### [Exercise prompt]
Write out the whole listing again so that each line matches the original.

### [Material for this exercise]
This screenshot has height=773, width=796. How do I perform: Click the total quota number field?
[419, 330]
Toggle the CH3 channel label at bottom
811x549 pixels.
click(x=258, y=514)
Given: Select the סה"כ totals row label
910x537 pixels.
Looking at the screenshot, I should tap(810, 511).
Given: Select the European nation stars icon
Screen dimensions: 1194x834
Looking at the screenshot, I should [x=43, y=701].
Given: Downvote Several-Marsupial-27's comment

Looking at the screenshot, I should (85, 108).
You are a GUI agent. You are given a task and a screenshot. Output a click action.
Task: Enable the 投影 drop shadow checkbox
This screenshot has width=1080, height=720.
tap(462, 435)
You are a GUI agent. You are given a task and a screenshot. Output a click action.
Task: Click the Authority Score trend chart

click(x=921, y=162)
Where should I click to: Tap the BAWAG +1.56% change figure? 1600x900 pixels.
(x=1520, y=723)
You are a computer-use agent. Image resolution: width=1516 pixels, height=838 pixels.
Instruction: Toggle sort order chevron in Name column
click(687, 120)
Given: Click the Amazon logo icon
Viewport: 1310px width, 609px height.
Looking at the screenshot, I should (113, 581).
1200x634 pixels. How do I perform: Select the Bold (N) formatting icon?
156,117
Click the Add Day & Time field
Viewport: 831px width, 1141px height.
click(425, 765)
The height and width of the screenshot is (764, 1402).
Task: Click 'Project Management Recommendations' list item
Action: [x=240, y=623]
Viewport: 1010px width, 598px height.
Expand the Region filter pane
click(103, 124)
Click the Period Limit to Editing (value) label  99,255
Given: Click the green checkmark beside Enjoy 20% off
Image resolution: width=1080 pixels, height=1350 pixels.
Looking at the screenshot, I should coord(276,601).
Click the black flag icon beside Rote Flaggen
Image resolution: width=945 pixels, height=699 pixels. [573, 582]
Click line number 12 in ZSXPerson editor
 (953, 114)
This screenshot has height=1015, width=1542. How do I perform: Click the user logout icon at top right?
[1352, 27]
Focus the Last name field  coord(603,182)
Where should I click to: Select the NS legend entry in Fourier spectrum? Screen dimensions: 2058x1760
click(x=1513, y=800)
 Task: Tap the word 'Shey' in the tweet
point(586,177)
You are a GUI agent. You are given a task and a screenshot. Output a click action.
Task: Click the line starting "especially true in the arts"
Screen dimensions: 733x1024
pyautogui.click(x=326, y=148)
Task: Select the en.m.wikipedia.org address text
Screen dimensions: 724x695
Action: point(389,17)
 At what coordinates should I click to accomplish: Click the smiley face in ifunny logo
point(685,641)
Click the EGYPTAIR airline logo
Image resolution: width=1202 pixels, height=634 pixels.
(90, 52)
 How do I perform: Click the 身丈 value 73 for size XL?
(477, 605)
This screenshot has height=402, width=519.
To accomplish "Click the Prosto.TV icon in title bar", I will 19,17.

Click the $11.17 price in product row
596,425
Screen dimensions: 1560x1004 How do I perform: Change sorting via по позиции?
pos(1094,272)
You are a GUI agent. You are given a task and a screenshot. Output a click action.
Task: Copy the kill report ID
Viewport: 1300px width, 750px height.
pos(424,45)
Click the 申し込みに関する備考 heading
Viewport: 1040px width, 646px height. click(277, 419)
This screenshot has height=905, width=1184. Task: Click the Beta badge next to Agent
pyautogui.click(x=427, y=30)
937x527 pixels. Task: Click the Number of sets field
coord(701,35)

### [Written response]
This screenshot has height=773, width=796. How do I perform: Click the total quota number field?
[419, 330]
Toggle the CH3 channel label at bottom
811x549 pixels.
click(x=258, y=514)
Given: Select the סה"כ totals row label
910x537 pixels.
Looking at the screenshot, I should tap(810, 511).
Given: Select the European nation stars icon
Screen dimensions: 1194x834
Looking at the screenshot, I should [x=43, y=701].
Given: Downvote Several-Marsupial-27's comment

Looking at the screenshot, I should (85, 108).
You are a GUI agent. You are given a task and a screenshot. Output a click action.
Task: Enable the 投影 drop shadow checkbox
This screenshot has width=1080, height=720.
tap(462, 435)
You are a GUI agent. You are given a task and a screenshot. Output a click action.
Task: Click the Authority Score trend chart

click(x=921, y=162)
Where should I click to: Tap the BAWAG +1.56% change figure? 1600x900 pixels.
(x=1520, y=723)
You are a computer-use agent. Image resolution: width=1516 pixels, height=838 pixels.
Instruction: Toggle sort order chevron in Name column
click(687, 120)
Given: Click the Amazon logo icon
Viewport: 1310px width, 609px height.
Looking at the screenshot, I should (113, 581).
1200x634 pixels. How do I perform: Select the Bold (N) formatting icon?
156,117
Click the Add Day & Time field
Viewport: 831px width, 1141px height.
click(425, 765)
The height and width of the screenshot is (764, 1402).
Task: Click 'Project Management Recommendations' list item
Action: [x=240, y=623]
Viewport: 1010px width, 598px height.
Expand the Region filter pane
click(103, 124)
Click the Period Limit to Editing (value) label  99,255
Given: Click the green checkmark beside Enjoy 20% off
Image resolution: width=1080 pixels, height=1350 pixels.
Looking at the screenshot, I should coord(276,601).
Click the black flag icon beside Rote Flaggen
Image resolution: width=945 pixels, height=699 pixels. [573, 582]
Click line number 12 in ZSXPerson editor
 (953, 114)
This screenshot has height=1015, width=1542. How do I perform: Click the user logout icon at top right?
[1352, 27]
Focus the Last name field  coord(603,182)
Where should I click to: Select the NS legend entry in Fourier spectrum? Screen dimensions: 2058x1760
click(x=1513, y=800)
 Task: Tap the word 'Shey' in the tweet
point(586,177)
You are a GUI agent. You are given a task and a screenshot. Output a click action.
Task: Click the line starting "especially true in the arts"
Screen dimensions: 733x1024
pyautogui.click(x=326, y=148)
Task: Select the en.m.wikipedia.org address text
Screen dimensions: 724x695
Action: point(389,17)
 At what coordinates should I click to accomplish: Click the smiley face in ifunny logo
point(685,641)
Click the EGYPTAIR airline logo
Image resolution: width=1202 pixels, height=634 pixels.
(90, 52)
 How do I perform: Click the 身丈 value 73 for size XL?
(477, 605)
This screenshot has height=402, width=519.
To accomplish "Click the Prosto.TV icon in title bar", I will 19,17.

Click the $11.17 price in product row
596,425
Screen dimensions: 1560x1004 How do I perform: Change sorting via по позиции?
pos(1094,272)
You are a GUI agent. You are given a task and a screenshot. Output a click action.
Task: Copy the kill report ID
Viewport: 1300px width, 750px height.
pos(424,45)
Click the 申し込みに関する備考 heading
Viewport: 1040px width, 646px height. click(277, 419)
This screenshot has height=905, width=1184. Task: Click the Beta badge next to Agent
pyautogui.click(x=427, y=30)
937x527 pixels. Task: Click the Number of sets field
coord(701,35)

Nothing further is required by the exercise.